Он повернулся и увидел, как они торопятся отвернуться друг от друга.
— Знаю, я не должен был называть его трусом.
— Не должен, — сказал Рон.
— Но он ведёт себя как…
— Всё равно… — сказала Гермиона.
— Я знаю, — произнёс Гарри. — Но если это заставит его вернуться к Тонкс, это того стоит, не так ли?
Он не мог избавиться от оправданий в голосе. Гермиона выглядела полной сочувствия, а Рон неуверенным. Гарри смотрел вниз, под ноги, думая о своём отце. Поддержал ли Джеймс Гарри в том, что он сказал Люпину, или же бы разозлился за то, как сын обошёлся с его другом?
Тишина в гостиной усилилась от недавнего происшествия и бессловесных попреканий Рона и Гермионы. «Ежедневный Пророк», который принёс Люпин, всё ещё лежал на столе, а фотография Гарри на передней полосе уставилась в потолок. Он прошёл к газете, открыл её на первой попавшейся странице и притворился, что читает.
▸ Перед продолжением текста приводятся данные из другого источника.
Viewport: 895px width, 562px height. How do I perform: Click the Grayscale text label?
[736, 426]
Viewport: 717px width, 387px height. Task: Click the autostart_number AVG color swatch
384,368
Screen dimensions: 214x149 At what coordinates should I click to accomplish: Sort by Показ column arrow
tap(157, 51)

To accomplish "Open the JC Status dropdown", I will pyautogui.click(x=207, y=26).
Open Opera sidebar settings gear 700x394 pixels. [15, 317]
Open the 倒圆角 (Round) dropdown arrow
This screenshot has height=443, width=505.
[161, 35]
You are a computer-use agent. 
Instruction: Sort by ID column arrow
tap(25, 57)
Он не мог разобрать ни строчки, его мысли до сих пор были заняты стычкой с Люпином. Рон с Гермионой, был уверен Гарри, возобновили общение по другую сторону «Пророка». Гарри громко перевернул страницу и заметил имя Дамблдора. Секунду — другую он вглядывался в фотографию, перед тем, как осознать, что на ней была запечатлена семья. В низу после фотографии была подпись: «Семья Дамблдоров, слева направо: Альбус, Персиваль держит на руках новорождённую Ариану, Кендра и Аберфорт.»
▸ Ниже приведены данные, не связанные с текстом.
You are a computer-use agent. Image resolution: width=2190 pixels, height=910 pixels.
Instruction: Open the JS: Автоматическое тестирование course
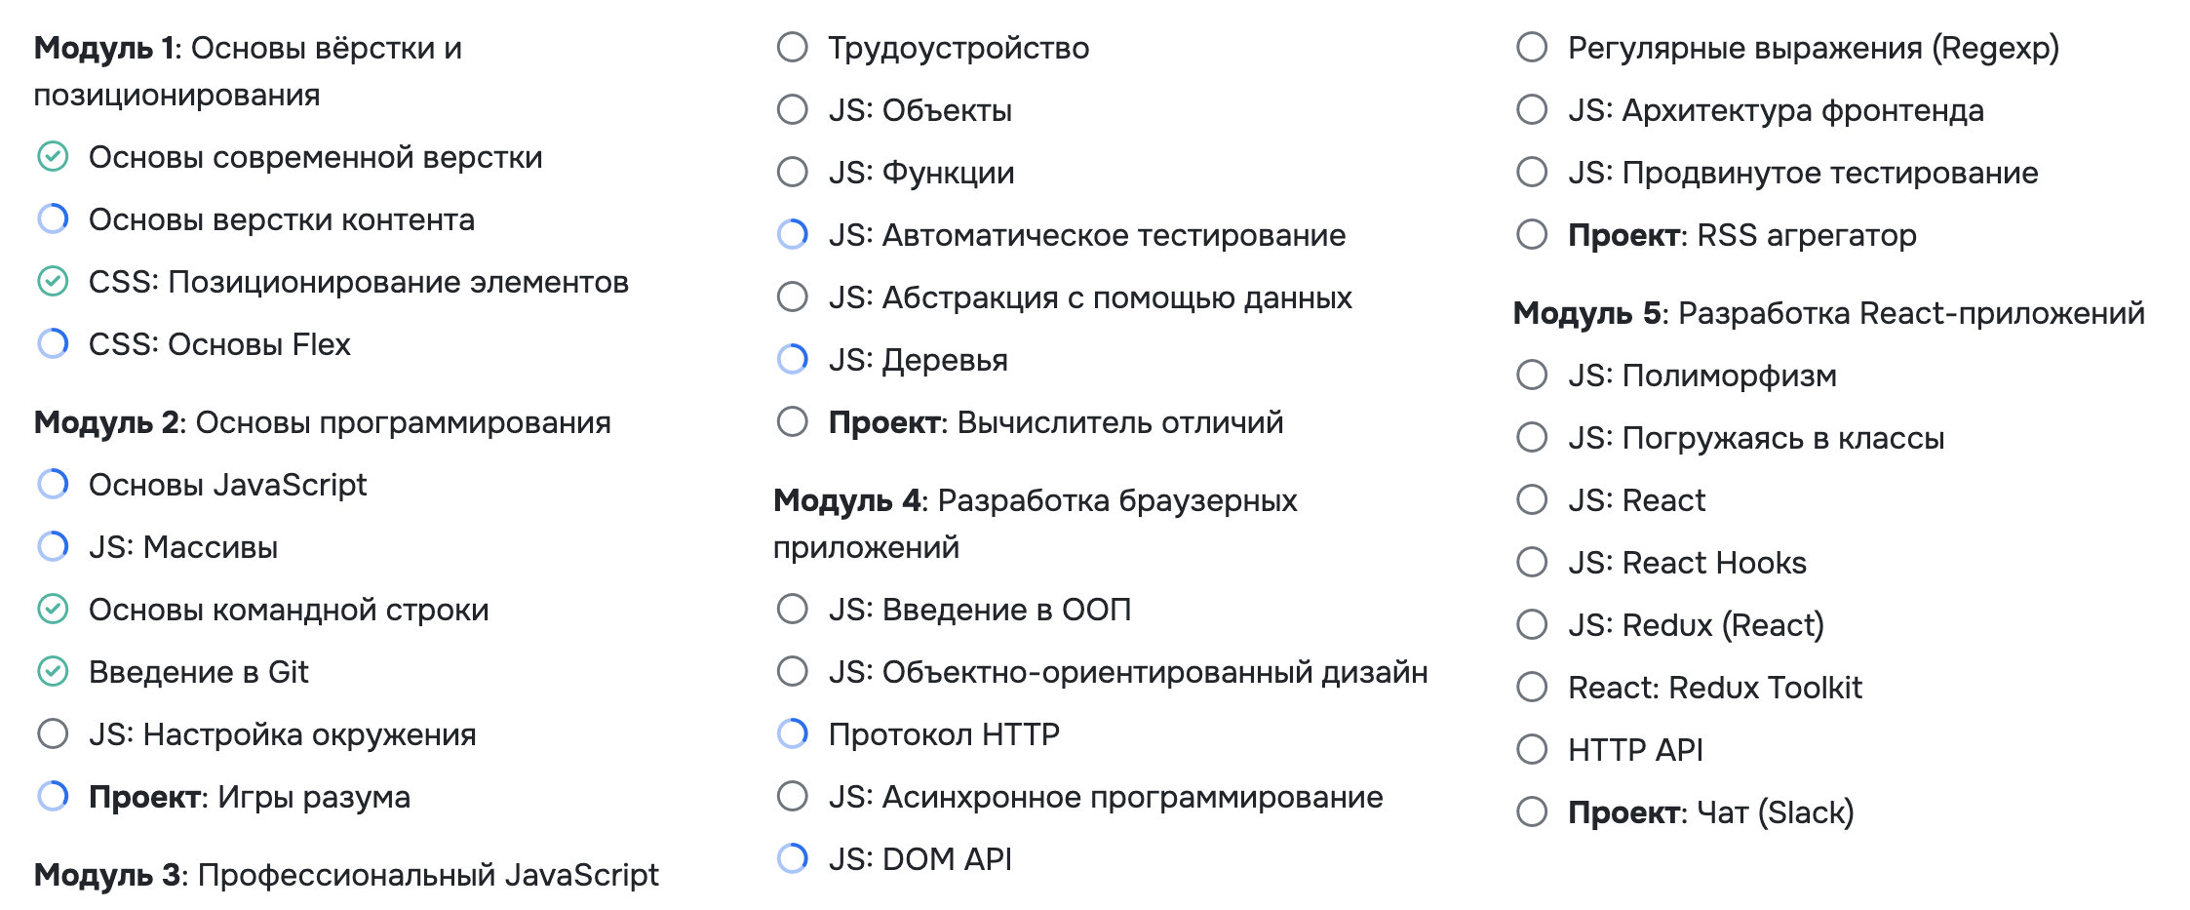coord(1086,235)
Гарри сфокусировал внимание и рассмотрел фотографию более внимательно. Отец Дамблдора, Персиваль, был приятным мужчиной с глазами, сверкающими даже на такой старой тусклой фотографии. Малышка, Ариана, была немного больше буханки хлеба и не более отличалась. У матери, Кендры, были синя — чёрные волосы, забранные в высокий пучок. А её лицо словно было вырезано. Гарри подумал о коренных американцах, когда увидел её тёмные глаза, высокие глаза и прямой нос, платье со стойкой. Альбус и Аберфорт были одеты в куртки с кружевными воротничками и у братьев были одинаковые причёски до плеч. Альбус выглядел на несколько лет старше, хотя братья были очень похожи. Должно быть, снимок был сделан ещё до того, как Альбусу сломали нос и он начал носить очки.
Семья выглядела довольно весёлой и обыкновенной, безмятежно улыбаясь со страницы газеты. Рука малышки Арианы неясно махала из-под платка. Гарри посмотрел вверх над фотографией и прочёл заголовок:
Автор: Рита Скитер.
Поняв, что ещё хуже ему быть не может, Гарри начал чтение:
Гордая и высокомерная, Кендра Дамблдор не смогла вынести и остаться в Почвенной пустоши после широко освещённого ареста её мужа Персиваля и его дальнейшего заключения в Азкабан. Поэтому она решила переселить семью в Годрикову Лощину, деревню, печально известную избавлением Гарри Поттера от Сами-Знаете-Кого.